▸ **Passage**
Begin

# So....bought a place on the Muskegon River and?



## BruceL (Jan 24, 2013)

Hi all, I recently purchased a cottage on the "M" River in Sears (Osceola County) and have a lot to learn about river fishing seeing how I am a Minnesotan and used to fishing for Bass, Walleye, Perch and Northern Lake fishing only (lots of ice fishing also). I did a little fly fishing in northern Maine when I was in the military but if I caught a Brookie I was lucky.

From what I have read so far, where I am at anyway is year round for steelhead etc. however, I am still reading and wondering about gear restrictions. I am so looking forward to wading out into the river near the cottage for starters and see what I can catch. So many new lures etc. to learn and I want to get back into fly fishing again.

For a newbie like me on river fishing, what tips and tricks can you experienced guys/gals tell me for starters?


----------



## msfcarp (Jun 6, 2006)

Well, I don’t know what you read but if you are on the river above Croton Dam (which you are) and near Evert, there are no Steelhead and likely no stream trout except for the tribs. Your fishery is probably smallmouth bass/pike/walleye. I could be wrong, but not about the Steelhead.


Sent from my iPad using Michigan Sportsman


----------



## BruceL (Jan 24, 2013)

Thank you for your reply. I wasn't familiar with the Croton Dam yet so I wasn't sure how big the dam is or if they had a fish ladder. I will just take my boat below the dam to fish for Steelhead etc. and go for the Walleye north of the dam and whatever else is there. I do LOVE Walleye.


----------



## Waif (Oct 27, 2013)

Spring high water ( current) can shuffle the contours from year to year.
Walleye don' t mind a little current.Night time they are almost a different fish.
As you learn stretches of the river ,riffle,run, hole ect. you'll get a feel for locating fish as water level,temps ,and conditions change.
Don' t know what you know about zebra mussels , but they have affected my choice of tackle and riggings.
Time of day can make or break a trip. Always a fish somewhere though. Get familier with using slip floats. Your fly experience will help with presentations using them when working current seams.
Note the deepest holes and structure. Some times they matter more than others.
Don' t ignore small structures/ cover either.

Where flooded/ impounded ,the old river channel still exists in places. Not scoured like it was when 30 miles of rapids ran free ,but still offering some depth for sulkers during the day. Minus the former current strength.


----------



## Riverdude (Dec 21, 2017)

There is a few hundred outboard lower units in the Musk. below Croton Dam.
Lots of big boulders. Watch it!


----------



## mondrella (Dec 27, 2001)

The area you are at is one of the most unknown fisheries in Michigan IMHO. Those that do fish it are pretty quite about what this river holds. Back in the 90s it was some of the best big trout water in Michigan. Trout grew fast and big! The cuts in plants have made the days of 50 trout days a thing of the past. Locals use to say they caught "steelhead" up there. Actually carry over rainbows in the mid 20 inch to 30" plus. Smallmouth, walleye, Northerns and you never know what will put a bend in the rod. 
Enjoyable fishery once you learn it.


----------



## Trout King (May 1, 2002)

mondrella said:


> The area you are at is one of the most unknown fisheries in Michigan IMHO. Those that do fish it are pretty quite about what this river holds. Back in the 90s it was some of the best big trout water in Michigan. Trout grew fast and big! The cuts in plants have made the days of 50 trout days a thing of the past. Locals use to say they caught "steelhead" up there. Actually carry over rainbows in the mid 20 inch to 30" plus. Smallmouth, walleye, Northerns and you never know what will put a bend in the rod.

End

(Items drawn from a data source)
Begin

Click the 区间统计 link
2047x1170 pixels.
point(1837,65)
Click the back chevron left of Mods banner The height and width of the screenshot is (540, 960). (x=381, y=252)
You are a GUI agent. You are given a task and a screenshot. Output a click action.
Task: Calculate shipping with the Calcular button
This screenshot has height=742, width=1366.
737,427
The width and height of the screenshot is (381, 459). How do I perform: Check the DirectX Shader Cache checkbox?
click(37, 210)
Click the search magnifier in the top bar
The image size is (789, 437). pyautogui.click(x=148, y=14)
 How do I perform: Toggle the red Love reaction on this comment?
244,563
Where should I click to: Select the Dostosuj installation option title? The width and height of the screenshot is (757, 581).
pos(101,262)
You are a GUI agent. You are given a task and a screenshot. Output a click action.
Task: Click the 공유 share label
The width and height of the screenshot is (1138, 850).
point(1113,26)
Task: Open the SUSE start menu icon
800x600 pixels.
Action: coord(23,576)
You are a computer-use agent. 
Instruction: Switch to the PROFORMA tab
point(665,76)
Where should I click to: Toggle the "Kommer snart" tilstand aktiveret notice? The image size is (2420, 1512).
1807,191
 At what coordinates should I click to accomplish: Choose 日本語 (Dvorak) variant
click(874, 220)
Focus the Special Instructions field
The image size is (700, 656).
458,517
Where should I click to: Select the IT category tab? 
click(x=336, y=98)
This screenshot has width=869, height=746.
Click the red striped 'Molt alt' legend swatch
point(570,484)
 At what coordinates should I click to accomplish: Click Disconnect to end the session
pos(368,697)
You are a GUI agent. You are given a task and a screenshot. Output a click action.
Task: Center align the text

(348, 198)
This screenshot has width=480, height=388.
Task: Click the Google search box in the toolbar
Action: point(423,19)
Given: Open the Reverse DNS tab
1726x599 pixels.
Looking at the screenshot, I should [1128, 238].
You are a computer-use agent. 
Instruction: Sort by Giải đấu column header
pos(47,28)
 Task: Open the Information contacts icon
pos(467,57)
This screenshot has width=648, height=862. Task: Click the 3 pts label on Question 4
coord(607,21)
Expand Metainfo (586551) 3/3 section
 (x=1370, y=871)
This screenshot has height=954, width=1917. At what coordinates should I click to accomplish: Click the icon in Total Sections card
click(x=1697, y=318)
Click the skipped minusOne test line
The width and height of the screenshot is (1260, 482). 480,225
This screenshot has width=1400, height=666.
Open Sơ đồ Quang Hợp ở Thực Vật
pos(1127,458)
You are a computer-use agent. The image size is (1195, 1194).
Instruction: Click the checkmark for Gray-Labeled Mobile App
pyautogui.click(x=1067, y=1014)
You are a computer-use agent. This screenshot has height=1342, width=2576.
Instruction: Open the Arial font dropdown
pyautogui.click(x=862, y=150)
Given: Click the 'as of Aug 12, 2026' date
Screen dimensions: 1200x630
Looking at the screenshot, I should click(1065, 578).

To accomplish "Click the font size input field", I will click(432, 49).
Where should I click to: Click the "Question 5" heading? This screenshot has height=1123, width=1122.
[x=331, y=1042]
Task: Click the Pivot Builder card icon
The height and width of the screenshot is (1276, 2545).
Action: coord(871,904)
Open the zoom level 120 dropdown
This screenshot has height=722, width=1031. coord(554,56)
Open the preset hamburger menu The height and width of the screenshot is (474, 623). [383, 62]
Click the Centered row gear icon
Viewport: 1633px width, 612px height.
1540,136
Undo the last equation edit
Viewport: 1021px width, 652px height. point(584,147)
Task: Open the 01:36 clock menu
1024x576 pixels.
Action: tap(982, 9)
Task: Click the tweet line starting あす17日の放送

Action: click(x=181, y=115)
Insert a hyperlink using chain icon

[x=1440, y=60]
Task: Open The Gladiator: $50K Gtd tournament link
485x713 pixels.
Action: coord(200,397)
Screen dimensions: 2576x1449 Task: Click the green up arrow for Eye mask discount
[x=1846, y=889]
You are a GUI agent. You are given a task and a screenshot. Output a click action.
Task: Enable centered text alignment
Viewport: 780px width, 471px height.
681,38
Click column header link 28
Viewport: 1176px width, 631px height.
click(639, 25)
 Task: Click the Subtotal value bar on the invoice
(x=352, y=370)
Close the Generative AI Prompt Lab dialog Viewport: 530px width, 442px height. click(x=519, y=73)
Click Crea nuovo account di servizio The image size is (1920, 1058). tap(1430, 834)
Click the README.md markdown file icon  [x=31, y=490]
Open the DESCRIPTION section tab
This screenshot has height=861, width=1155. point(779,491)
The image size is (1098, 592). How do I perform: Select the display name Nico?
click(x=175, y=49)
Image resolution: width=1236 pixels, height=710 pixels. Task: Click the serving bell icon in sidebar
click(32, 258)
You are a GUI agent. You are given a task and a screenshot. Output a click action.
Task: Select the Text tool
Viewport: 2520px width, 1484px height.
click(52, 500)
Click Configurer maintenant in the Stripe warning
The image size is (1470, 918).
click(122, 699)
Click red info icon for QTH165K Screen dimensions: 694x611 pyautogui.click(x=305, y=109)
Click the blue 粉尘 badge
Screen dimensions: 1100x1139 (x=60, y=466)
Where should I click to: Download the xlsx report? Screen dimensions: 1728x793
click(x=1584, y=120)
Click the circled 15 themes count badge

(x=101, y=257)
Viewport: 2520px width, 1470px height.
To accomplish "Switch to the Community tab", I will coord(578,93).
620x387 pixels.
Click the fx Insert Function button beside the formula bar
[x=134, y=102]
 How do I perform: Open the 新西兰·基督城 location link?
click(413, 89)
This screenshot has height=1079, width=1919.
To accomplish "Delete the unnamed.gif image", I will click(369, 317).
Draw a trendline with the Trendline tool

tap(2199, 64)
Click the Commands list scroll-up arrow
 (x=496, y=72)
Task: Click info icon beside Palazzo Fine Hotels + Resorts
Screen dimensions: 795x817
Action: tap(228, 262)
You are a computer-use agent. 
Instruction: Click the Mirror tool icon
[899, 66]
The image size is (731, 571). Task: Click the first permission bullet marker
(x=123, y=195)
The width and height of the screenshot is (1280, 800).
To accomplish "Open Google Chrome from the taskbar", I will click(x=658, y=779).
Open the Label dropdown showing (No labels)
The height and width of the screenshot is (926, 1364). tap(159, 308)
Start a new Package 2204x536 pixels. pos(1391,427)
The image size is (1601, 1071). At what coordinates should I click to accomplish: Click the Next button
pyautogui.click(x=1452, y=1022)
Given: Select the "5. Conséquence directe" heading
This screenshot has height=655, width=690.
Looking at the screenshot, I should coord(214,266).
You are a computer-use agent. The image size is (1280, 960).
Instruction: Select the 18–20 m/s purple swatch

End

▸ **Requests**
• A. In the forum thread, which county is BruceL's cottage in?
• B. Summarize the forum thread in two sentences.
• C. Reproduce the stretch of the forum thread from "Spring high water" through "more than others.".
The lines are separate material from the forum thread.

▸ **Per-task answers**
• A. Osceola County.

• B. BruceL, a Minnesotan used to lake fishing, bought a cottage on the Muskegon River in Sears and asked for tips on river fishing. Replies told him there are no steelhead above Croton Dam and that the water holds smallmouth, walleye, northerns and carry-over rainbows, with advice on learning the river's stretches, using slip floats, accounting for zebra mussels and watching for boulders below the dam.

• C.
Spring high water ( current) can shuffle the contours from year to year.
Walleye don' t mind a little current.Night time they are almost a different fish.
As you learn stretches of the river ,riffle,run, hole ect. you'll get a feel for locating fish as water level,temps ,and conditions change.
Don' t know what you know about zebra mussels , but they have affected my choice of tackle and riggings.
Time of day can make or break a trip. Always a fish somewhere though. Get familier with using slip floats. Your fly experience will help with presentations using them when working current seams.
Note the deepest holes and structure. Some times they matter more than others.